President Obama is pinning many of the White House's abortive legislative
hopes to the possibility of bipartisanship. He's planning a
televised bipartisan summit on health care reform, which Republicans are threatening to
boycott. He's also pushing for a job bill with bipartisan support. But GOP obstructionism has recently been at
a high, leading many commentators to wonder if
bipartisanship is dead. If it is, does Obama have a shot? That bipartisanship will fail seems to be the only consensus in Washington these days.

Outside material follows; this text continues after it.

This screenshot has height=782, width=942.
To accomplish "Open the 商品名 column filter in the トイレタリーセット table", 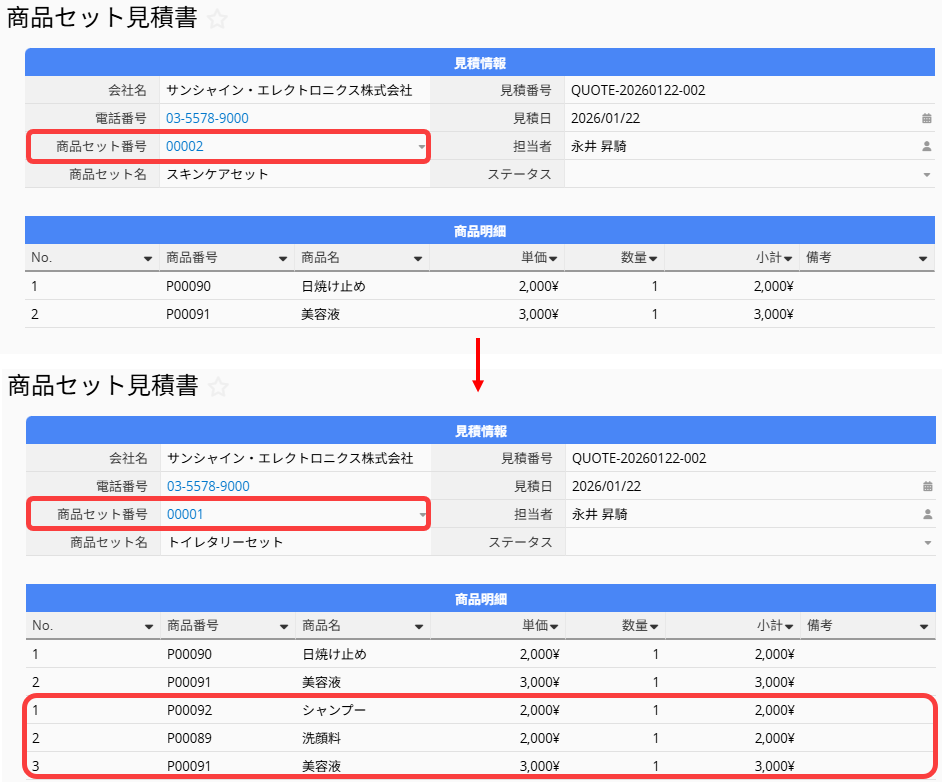I will click(x=417, y=627).
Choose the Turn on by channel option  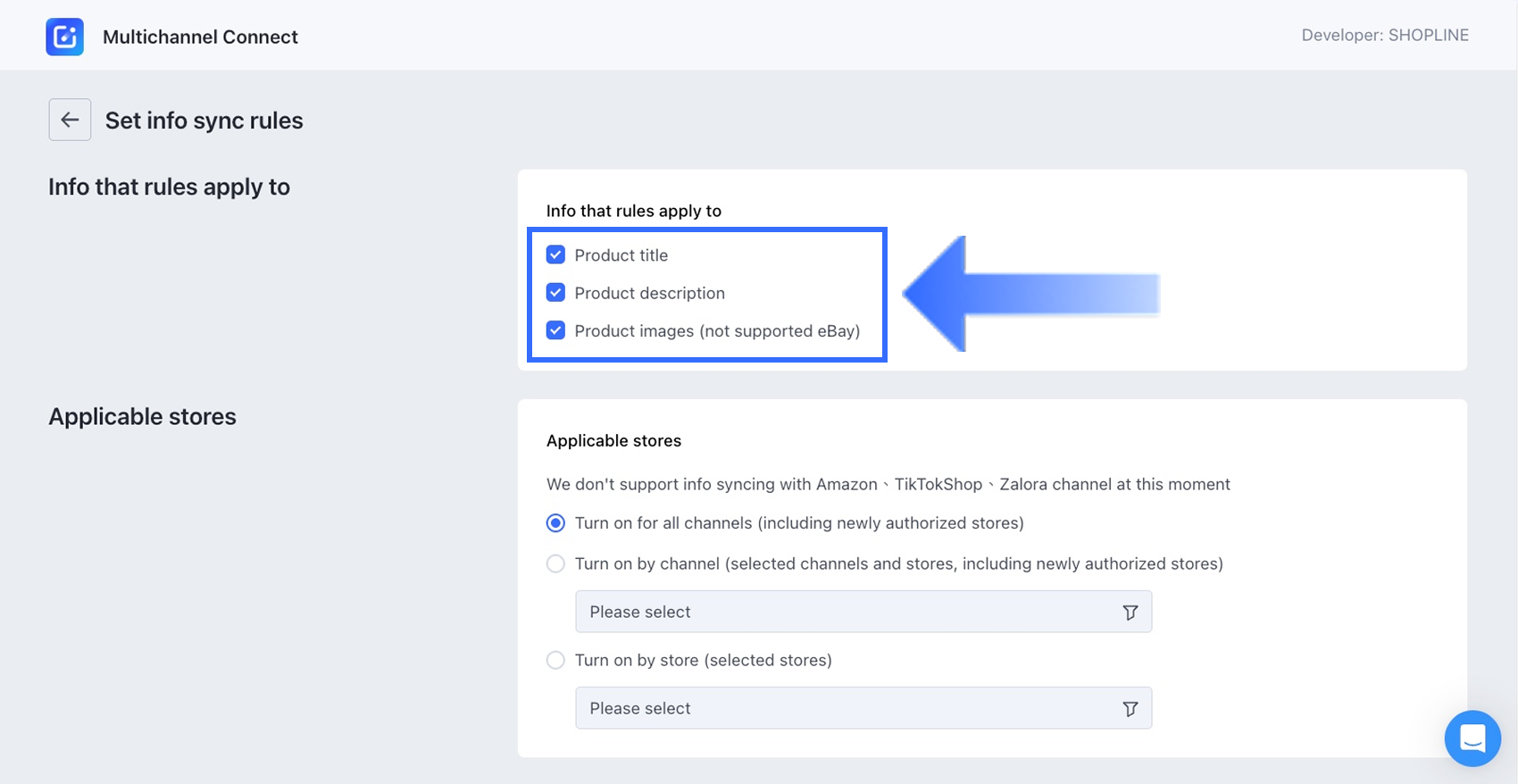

- No: 'Bipartisanship Popular, Compromise Tricky' The Washington Post's Jon Cohen reads the polls,
saying Americans "want the two sides to keep working to pass
comprehensive health-care reform." However, "The sticky part of
widespread desire for compromise is that it's simple to want it from
the other side. About three-quarters of Democrats see the congressional
Republicans as intransigent, while a similar proportion of Republicans
see Obama that way."
- No: But Obama Gets This The New Republic's Jonathan Chait insists
it's all part of a plan. "Obama uses a similar approach toward
Republicans as foreign enemies like the Iranian regime: take them up on
their claim to some shared goal (nuclear disarmament, health care
reform), elide their preferred red herrings, engage them seriously, and
then expose their disingenuousness," he writes.
- No: Scant GOP Cooperation The Washington Post's Ezra Klein reads
the GOP "ransom note" response to Obama's call for bipartisan talks,
which includes a demand to scrap health care. "These are not folks who
concern themselves with the appearance of good faith. The only thing
missing is an obscure riddle that Obama must answer before he can speak
to Mitch McConnell."
- No: Neither Side Really Wants It The New York Times's David Herszenhorn explains.
"Skeptics around Washington are already warning that the summit will be
nothing more than Kabuki theater, allowing each side to grandstand on
television while providing little in the way of substantive debate or
additional understanding for the folks watching back home," he writes.
Republicans
will ask if Obama's willing to consider an across-the-board tax cut.
He'll say no, because he doesn't think it will create jobs and he knows
it will add significantly to the deficit. Then Republicans will say
they couldn't reach a deal ... Mainstream news will describe Congress
as a partisan pit, and public opinion will begin to turn against the
bill because they think Democrats are forcing legislation through, and
the bill is taking too long to come together, and they don't think it
will work, anyway because the press surrounding the bill will be mostly
negative. Moderate Democrats will get nervous and ask to pare down the
bill, which will probably make it less effective, and months later, if
Democrats actually pass the weak-sauce law, it will necessarily lose
Republicans, alienate independents and frustrate liberals.